- _The problem_
If a picture appears in the records below, drop it, and reproduce everything else exactly.

- _Data shown_
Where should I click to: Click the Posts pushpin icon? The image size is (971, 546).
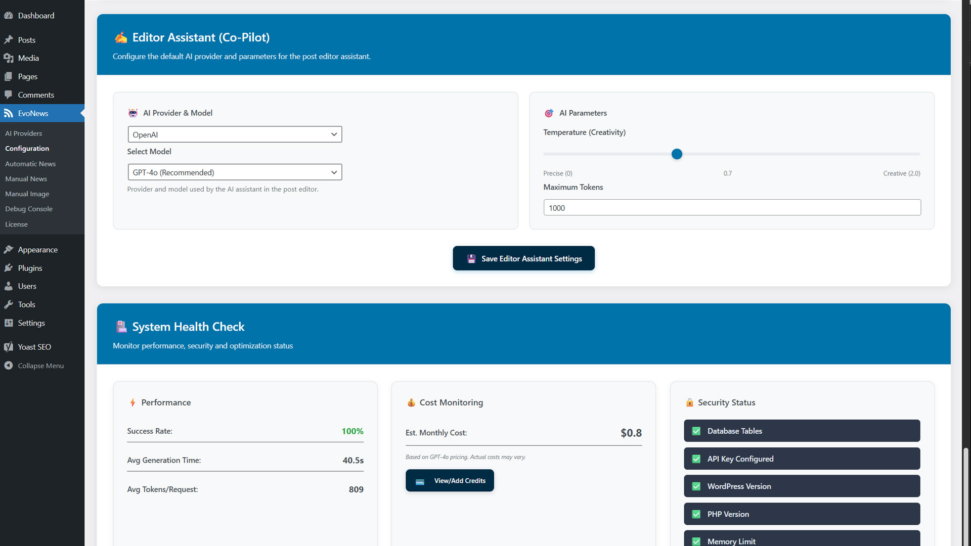point(9,40)
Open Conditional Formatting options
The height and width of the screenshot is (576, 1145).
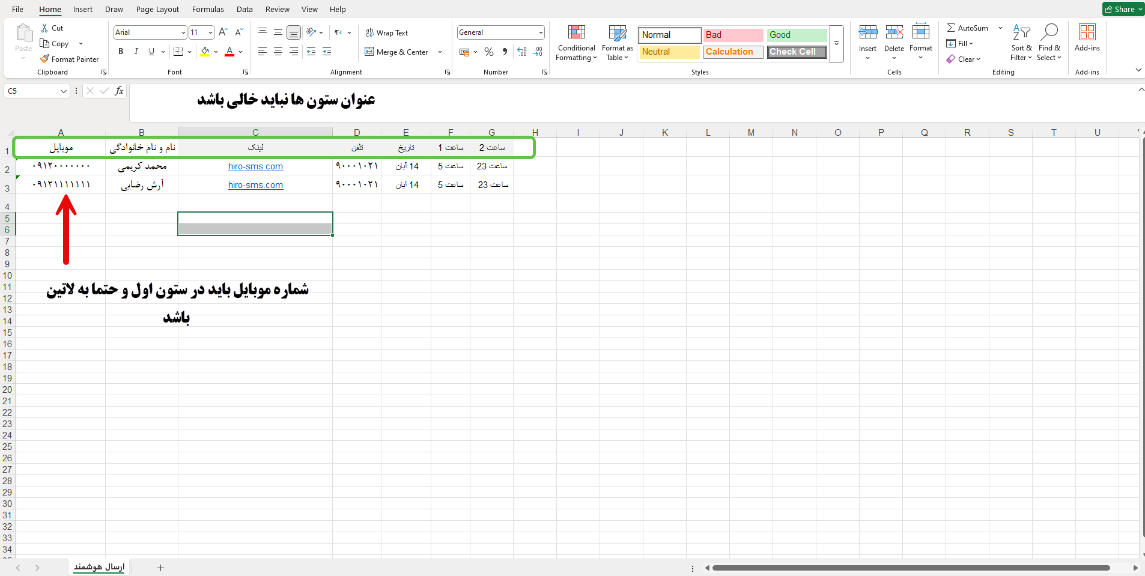pyautogui.click(x=575, y=43)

- _Answer section_
Where should I click to: Click the Posts pushpin icon? The image size is (971, 546).
point(9,40)
Open Conditional Formatting options
The height and width of the screenshot is (576, 1145).
pyautogui.click(x=575, y=43)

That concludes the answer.